• _What is needed_: Write down the whole listing below again without changing a word.

• _Dataset_:
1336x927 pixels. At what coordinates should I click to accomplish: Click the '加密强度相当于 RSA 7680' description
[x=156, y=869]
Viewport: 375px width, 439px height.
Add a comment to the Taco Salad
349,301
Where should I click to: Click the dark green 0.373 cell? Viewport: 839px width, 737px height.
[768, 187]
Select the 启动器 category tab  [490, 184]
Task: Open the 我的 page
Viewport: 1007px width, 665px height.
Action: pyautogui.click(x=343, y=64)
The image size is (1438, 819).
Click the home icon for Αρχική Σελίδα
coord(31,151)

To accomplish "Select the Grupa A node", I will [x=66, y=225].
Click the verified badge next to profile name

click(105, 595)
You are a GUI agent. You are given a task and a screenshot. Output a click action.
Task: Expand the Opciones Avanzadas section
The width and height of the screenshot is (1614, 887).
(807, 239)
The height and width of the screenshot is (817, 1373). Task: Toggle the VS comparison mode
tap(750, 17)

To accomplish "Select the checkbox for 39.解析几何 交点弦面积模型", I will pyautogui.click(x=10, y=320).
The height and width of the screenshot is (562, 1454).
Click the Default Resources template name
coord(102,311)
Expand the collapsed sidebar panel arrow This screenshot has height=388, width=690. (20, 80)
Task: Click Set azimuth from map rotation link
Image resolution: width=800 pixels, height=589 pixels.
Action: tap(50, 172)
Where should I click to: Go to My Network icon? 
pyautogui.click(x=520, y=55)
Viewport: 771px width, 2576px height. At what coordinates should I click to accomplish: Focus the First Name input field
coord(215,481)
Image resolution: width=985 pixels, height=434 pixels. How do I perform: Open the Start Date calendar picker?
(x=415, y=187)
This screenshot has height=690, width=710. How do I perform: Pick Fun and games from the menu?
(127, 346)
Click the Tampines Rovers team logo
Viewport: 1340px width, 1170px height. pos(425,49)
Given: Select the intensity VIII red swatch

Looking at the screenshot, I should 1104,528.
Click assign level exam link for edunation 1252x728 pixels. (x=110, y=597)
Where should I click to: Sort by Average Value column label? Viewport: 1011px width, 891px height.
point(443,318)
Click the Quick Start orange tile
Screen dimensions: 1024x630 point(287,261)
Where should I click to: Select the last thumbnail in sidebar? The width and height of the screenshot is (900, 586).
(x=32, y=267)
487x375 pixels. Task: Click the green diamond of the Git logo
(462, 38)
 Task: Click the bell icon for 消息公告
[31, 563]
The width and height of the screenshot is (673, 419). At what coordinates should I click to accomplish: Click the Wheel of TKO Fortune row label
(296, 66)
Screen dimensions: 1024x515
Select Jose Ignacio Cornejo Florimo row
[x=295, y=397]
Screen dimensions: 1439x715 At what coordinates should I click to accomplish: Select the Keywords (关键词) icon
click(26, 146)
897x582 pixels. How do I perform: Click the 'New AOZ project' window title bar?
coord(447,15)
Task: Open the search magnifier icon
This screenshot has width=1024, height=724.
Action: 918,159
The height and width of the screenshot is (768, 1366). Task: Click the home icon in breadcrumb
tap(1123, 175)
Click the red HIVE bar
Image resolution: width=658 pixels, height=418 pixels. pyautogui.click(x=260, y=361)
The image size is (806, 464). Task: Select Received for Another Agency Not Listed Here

• _Solution below_:
1336x927 pixels. At what coordinates should I click to accomplish: Click the '加密强度相当于 RSA 7680' description
[x=156, y=869]
Viewport: 375px width, 439px height.
Add a comment to the Taco Salad
349,301
Where should I click to: Click the dark green 0.373 cell? Viewport: 839px width, 737px height.
[768, 187]
Select the 启动器 category tab  [490, 184]
Task: Open the 我的 page
Viewport: 1007px width, 665px height.
Action: pyautogui.click(x=343, y=64)
The image size is (1438, 819).
Click the home icon for Αρχική Σελίδα
coord(31,151)

To accomplish "Select the Grupa A node", I will [x=66, y=225].
Click the verified badge next to profile name

click(105, 595)
You are a GUI agent. You are given a task and a screenshot. Output a click action.
Task: Expand the Opciones Avanzadas section
The width and height of the screenshot is (1614, 887).
(807, 239)
The height and width of the screenshot is (817, 1373). Task: Toggle the VS comparison mode
tap(750, 17)

To accomplish "Select the checkbox for 39.解析几何 交点弦面积模型", I will pyautogui.click(x=10, y=320).
The height and width of the screenshot is (562, 1454).
Click the Default Resources template name
coord(102,311)
Expand the collapsed sidebar panel arrow This screenshot has height=388, width=690. (20, 80)
Task: Click Set azimuth from map rotation link
Image resolution: width=800 pixels, height=589 pixels.
Action: tap(50, 172)
Where should I click to: Go to My Network icon? 
pyautogui.click(x=520, y=55)
Viewport: 771px width, 2576px height. At what coordinates should I click to accomplish: Focus the First Name input field
coord(215,481)
Image resolution: width=985 pixels, height=434 pixels. How do I perform: Open the Start Date calendar picker?
(x=415, y=187)
This screenshot has height=690, width=710. How do I perform: Pick Fun and games from the menu?
(127, 346)
Click the Tampines Rovers team logo
Viewport: 1340px width, 1170px height. pos(425,49)
Given: Select the intensity VIII red swatch

Looking at the screenshot, I should 1104,528.
Click assign level exam link for edunation 1252x728 pixels. (x=110, y=597)
Where should I click to: Sort by Average Value column label? Viewport: 1011px width, 891px height.
point(443,318)
Click the Quick Start orange tile
Screen dimensions: 1024x630 point(287,261)
Where should I click to: Select the last thumbnail in sidebar? The width and height of the screenshot is (900, 586).
(x=32, y=267)
487x375 pixels. Task: Click the green diamond of the Git logo
(462, 38)
 Task: Click the bell icon for 消息公告
[31, 563]
The width and height of the screenshot is (673, 419). At what coordinates should I click to accomplish: Click the Wheel of TKO Fortune row label
(296, 66)
Screen dimensions: 1024x515
Select Jose Ignacio Cornejo Florimo row
[x=295, y=397]
Screen dimensions: 1439x715 At what coordinates should I click to accomplish: Select the Keywords (关键词) icon
click(26, 146)
897x582 pixels. How do I perform: Click the 'New AOZ project' window title bar?
coord(447,15)
Task: Open the search magnifier icon
This screenshot has width=1024, height=724.
Action: 918,159
The height and width of the screenshot is (768, 1366). Task: Click the home icon in breadcrumb
tap(1123, 175)
Click the red HIVE bar
Image resolution: width=658 pixels, height=418 pixels. pyautogui.click(x=260, y=361)
The image size is (806, 464). Task: Select Received for Another Agency Not Listed Here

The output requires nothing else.